Today, Perth-based JOVM mainstays POND — currently, Nicholas Allbrook (lead vocals, guitar, keys, bass, flute, slide guitar and drums); singer/songwriter and producer Jay Watson (vocals, guitar, keys, drums, synths and bass), who’s also the creative mastermind of acclaimed JOVM mainstay outfit GUM and a touring member of acclaimed, Grammy Award-nominated JOVM mainstays Tame Impala; Joe Ryan (vocals, guitar, bass, 12 string guitar, slide guitar); Jamie Terry (keys, bass, synths, organs, guitar); and Jamie Ireland (drums, keys) — have shared a new single, “Terrestrials,” the first bit o new material from the Aussie outfit since 2024’s Stung!

“Terrestrials” begins with a meditative and slow-burning intro, before quickly morphing into a bombastic rocker, anchored around fuzz and phased out guitars, glistening synths that showcases the band’s unerring knack for incredibly catchy hooks and rousingly anthemic choruses.
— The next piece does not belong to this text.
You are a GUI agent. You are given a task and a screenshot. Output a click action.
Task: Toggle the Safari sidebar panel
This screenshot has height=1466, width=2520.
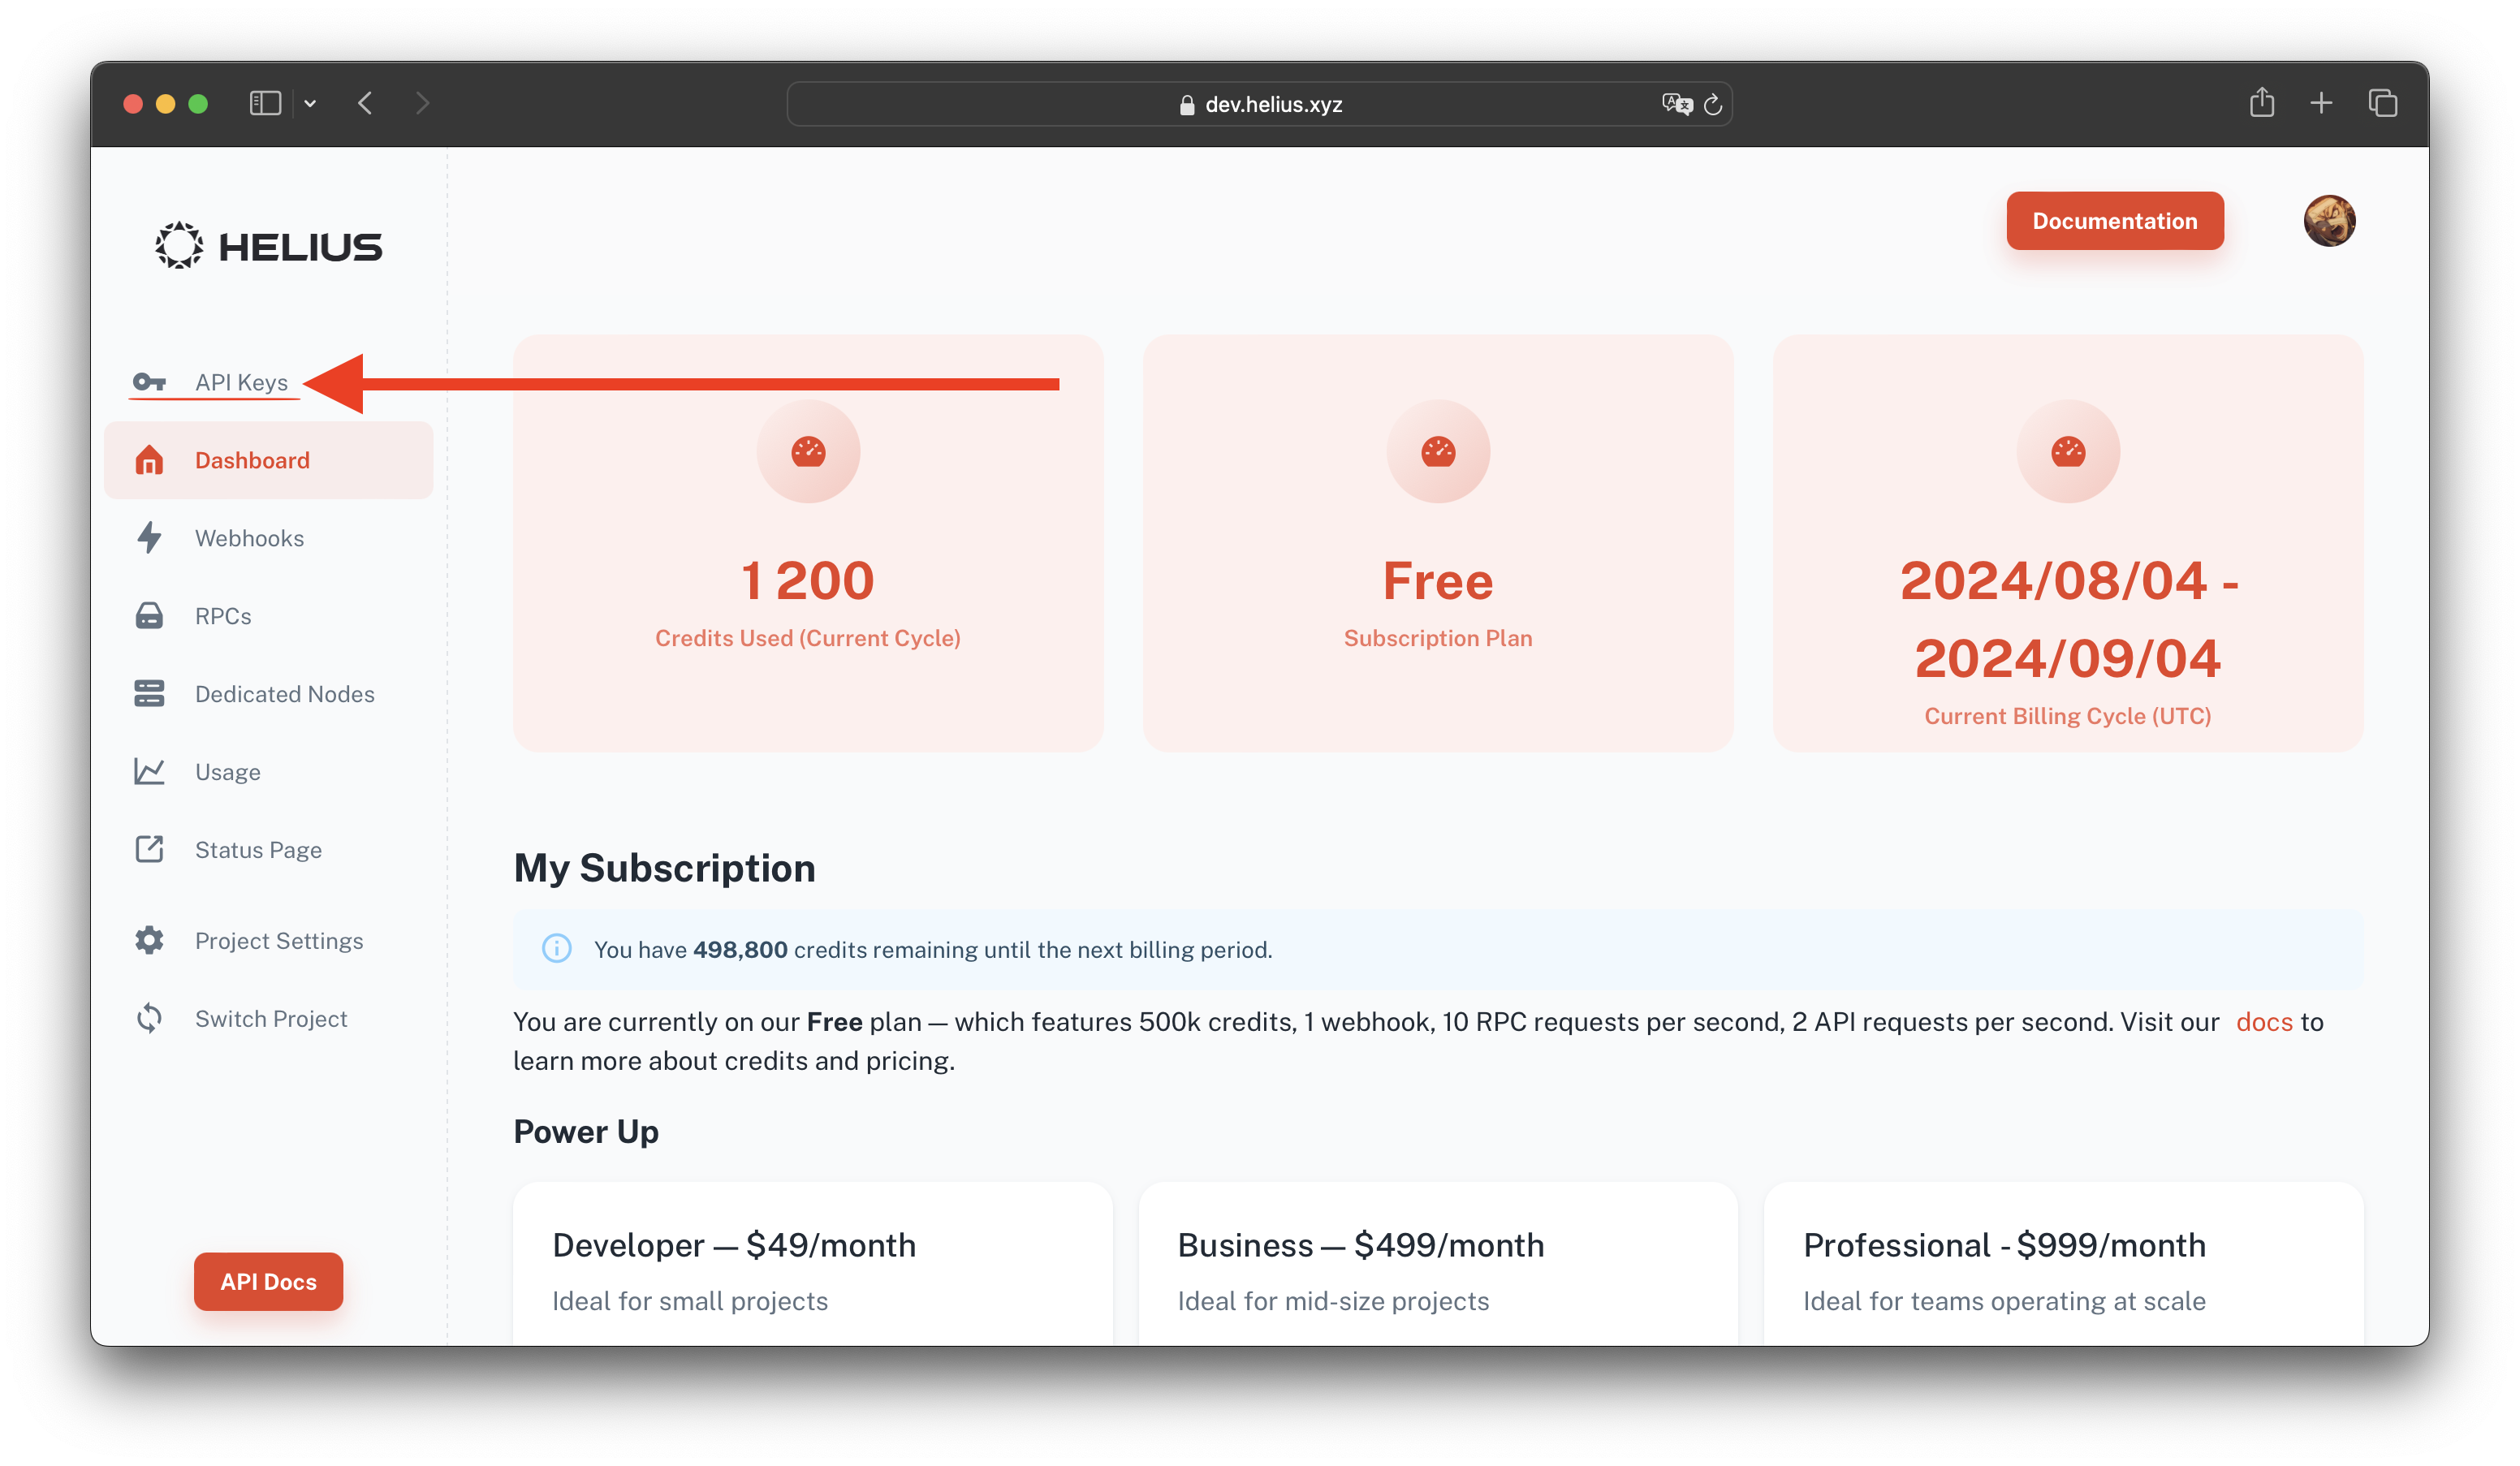(265, 103)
Thematically, the song is a meditation on the great mystery and contradiction of humanity, a species capable of great love and great cruelty — often simultaneously.

“Gum wrote the music for this one and we recorded this in Mullumbimby with Julian Abbott at Nowave studio,” POND’s Nicholas Allbrook explains. “This song is about the weirdest of all the terrestrials, people. Hellbent on flying away from or killing our home soil, with a big appetite for destruction, guns, roses. We can love and connect and nurture and inflict unbearable cruelty. You all know this but, yeah, it’s kind of a great mystery isn’t it? It’s almost more supernatural than extraterrestrials. Which is probably why we wrote this song. There aren’t many of us who can forget for even a second about the unborn tomorrows and dead yesterdays but among them are, apparently, kids and people in love. My cousin Iz helped write this with our chats.” 

Directed by Jesse Taylor Smith, the accompanying video is a mix of live performance footage and trippy animation.

Along with the new single and video, POND announced that they will be opening for Djo — the musical project of producer, singer/songwriter, musician and actor, Joe Kerry, best known for his roles in Stranger Things and Fargo for a handful of East Coast dates, including a July 17, 2026 stop at Forest Hills Stadium. Tour dates are below. Tickets will go on sale Friday, March 20, 2026 at 10:00am local time.

New Audio: POND Shares Funky “So Lo”

Founded back in 2008, acclaimed Perth-based JOVM mainstays POND — currently, songwriter and producer Jay Watson (vocals, guitar, keys, drums, synths and bass), who’s also the creative mastermind of acclaimed JOVM mainstay outfit GUM and a touring member of acclaimed, Grammy Award-nominated JOVM mainstays Tame ImpalaNicholas Allbook (lead vocals, guitar, keys, bass, flute, slide guitar and drums; Joe Ryan (vocals, guitar, bass, 12 string guitar, slide guitar); Jamie Terry (keys, bass, synths, organs, guitar); and Jamie Ireland (drums, keys) — have released nine critically applauded albums that have seen the band’s sound gradually morph into increasingly synth-driven psych pop.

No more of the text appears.